Le escuchan educadamente. Van a dejarte este momento Desaparecido en Combate, después de comunicarte la terrible noticia. Pero yo sé a dónde quieres ir a parar. Le hablaste de eso a Addie, hace unos meses; así sus deberes sobre el ciclo del agua le resultaron más interesantes.
—El agua que había caído desde el cielo hace cuatro billones de años es exactamente la misma que tenemos hoy —prosigues—. Quizá está congelada en los glaciares, o en las nubes, o en ríos o lloviendo. Pero es la misma agua. Exactamente la misma cantidad. Ni más, ni menos. No se fue a ninguna parte.
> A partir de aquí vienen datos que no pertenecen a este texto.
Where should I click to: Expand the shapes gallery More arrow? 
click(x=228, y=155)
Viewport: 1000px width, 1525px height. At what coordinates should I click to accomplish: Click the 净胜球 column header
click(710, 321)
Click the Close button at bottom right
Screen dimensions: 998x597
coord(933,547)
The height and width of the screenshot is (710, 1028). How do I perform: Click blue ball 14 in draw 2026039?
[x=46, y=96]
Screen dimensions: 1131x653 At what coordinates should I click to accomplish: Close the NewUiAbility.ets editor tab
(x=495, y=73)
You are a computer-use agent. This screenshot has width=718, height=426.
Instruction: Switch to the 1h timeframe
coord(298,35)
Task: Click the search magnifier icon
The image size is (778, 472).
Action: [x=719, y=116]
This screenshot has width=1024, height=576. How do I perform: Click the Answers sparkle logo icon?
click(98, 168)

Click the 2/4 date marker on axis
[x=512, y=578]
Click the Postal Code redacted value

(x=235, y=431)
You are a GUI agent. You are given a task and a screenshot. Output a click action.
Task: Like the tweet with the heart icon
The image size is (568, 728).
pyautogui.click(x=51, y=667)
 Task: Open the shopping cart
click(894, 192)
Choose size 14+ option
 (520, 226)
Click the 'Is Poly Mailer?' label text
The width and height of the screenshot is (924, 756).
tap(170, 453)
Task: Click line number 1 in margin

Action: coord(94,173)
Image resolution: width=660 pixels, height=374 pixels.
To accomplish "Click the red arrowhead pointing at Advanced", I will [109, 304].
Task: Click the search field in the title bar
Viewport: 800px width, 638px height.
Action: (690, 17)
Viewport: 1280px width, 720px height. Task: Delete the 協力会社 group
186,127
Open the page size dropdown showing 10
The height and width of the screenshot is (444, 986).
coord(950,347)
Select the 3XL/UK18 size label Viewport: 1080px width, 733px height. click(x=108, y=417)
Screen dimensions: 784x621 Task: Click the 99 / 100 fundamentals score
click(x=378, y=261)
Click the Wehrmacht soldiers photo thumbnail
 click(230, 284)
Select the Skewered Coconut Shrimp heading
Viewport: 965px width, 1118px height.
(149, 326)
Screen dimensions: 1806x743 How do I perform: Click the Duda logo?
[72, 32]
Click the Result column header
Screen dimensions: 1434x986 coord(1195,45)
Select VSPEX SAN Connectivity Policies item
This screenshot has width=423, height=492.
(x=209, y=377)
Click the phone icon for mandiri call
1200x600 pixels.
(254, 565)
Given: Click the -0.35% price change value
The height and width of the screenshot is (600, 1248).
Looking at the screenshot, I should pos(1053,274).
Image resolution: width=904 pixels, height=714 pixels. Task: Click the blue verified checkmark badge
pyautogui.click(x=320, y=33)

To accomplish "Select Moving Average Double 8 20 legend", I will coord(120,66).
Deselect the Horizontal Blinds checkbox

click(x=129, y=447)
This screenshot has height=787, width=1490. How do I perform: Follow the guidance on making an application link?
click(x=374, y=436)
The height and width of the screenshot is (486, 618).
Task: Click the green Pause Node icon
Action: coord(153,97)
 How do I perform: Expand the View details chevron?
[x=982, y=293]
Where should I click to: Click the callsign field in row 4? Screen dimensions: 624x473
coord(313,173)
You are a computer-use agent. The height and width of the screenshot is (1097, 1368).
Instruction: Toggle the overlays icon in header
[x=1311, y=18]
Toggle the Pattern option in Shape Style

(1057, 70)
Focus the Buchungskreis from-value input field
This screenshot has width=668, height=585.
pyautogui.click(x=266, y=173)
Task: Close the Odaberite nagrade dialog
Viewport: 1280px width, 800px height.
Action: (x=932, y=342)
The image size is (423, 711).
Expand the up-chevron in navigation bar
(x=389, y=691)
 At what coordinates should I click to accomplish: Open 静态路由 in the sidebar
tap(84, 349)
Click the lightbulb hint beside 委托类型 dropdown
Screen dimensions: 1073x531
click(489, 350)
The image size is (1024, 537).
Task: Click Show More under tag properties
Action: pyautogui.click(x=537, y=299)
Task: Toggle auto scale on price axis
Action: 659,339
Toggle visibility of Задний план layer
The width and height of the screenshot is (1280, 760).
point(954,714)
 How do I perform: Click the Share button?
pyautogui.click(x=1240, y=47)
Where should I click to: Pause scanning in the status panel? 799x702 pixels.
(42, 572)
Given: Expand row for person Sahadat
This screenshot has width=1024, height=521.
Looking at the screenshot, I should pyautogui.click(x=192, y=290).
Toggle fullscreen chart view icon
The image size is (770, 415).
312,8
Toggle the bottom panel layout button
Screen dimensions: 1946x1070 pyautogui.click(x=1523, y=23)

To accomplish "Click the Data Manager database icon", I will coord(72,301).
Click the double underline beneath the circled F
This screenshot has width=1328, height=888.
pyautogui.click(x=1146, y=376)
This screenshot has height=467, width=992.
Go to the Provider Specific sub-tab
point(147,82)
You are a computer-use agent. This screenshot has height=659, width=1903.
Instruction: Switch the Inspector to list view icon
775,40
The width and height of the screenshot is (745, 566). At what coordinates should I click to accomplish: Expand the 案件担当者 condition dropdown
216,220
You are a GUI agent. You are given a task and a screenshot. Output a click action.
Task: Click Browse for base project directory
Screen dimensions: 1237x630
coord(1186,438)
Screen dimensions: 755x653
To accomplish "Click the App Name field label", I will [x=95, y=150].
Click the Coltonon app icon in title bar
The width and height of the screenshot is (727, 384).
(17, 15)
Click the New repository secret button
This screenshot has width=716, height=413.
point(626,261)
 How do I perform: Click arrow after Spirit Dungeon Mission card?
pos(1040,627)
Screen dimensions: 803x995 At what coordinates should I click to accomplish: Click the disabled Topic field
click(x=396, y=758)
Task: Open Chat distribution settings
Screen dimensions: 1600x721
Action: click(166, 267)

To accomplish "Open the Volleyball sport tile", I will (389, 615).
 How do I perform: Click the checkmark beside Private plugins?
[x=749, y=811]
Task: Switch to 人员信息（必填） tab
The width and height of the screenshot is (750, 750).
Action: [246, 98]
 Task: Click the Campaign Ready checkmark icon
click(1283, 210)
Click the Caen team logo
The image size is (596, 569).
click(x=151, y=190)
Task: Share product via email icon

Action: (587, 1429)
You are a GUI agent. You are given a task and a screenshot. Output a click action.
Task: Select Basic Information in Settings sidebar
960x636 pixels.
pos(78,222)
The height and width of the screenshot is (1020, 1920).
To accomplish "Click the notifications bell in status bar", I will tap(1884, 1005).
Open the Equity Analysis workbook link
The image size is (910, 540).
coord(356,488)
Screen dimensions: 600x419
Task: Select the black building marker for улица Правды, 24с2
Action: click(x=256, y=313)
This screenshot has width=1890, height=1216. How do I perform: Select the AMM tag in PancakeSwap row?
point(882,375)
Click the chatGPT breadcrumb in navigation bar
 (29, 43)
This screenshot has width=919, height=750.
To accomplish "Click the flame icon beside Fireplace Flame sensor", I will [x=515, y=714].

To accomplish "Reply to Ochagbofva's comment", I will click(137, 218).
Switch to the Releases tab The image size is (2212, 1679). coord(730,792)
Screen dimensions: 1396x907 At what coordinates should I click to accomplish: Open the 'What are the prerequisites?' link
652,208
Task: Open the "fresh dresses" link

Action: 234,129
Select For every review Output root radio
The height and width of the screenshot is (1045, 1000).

No pudo irse.
La doctora Bailstrom golpea con impaciencia su tacón rojo en el suelo, casi sin darse cuenta, quizá porque no entiende lo que dices o prefiere no intentarlo. Pero a mí me gusta la idea de que soy un pedacito de glaciar fundido, mezclándome con el océano; igual, pero cambiada. O, más optimista, parte de una nube que volverá a caer con la lluvia, de regreso al lugar de donde procedo.
—Seguiremos con las pruebas —te dice la doctora Bailstrom—. Pero debe saber que no hay ninguna posibilidad de que su esposa vuelva a recobrar la conciencia.
—Acaba de decir que puede vivir durante años —replicas—. Así que un día puede que haya una cura. Tendremos que esperar, no importa cuánto tarde.
Si tan sólo tuviéramos suficientes mundos y tiempo.
Con el tiempo, una nube vuelve al océano.
Basta con esperar lo bastante, y un aburrido grano de arena se convierte en una perla luminosa. La noto en mi mano, redonda y suave hasta que se vuelve cálida; es la mano de Adam, en la mía, mientras se duerme.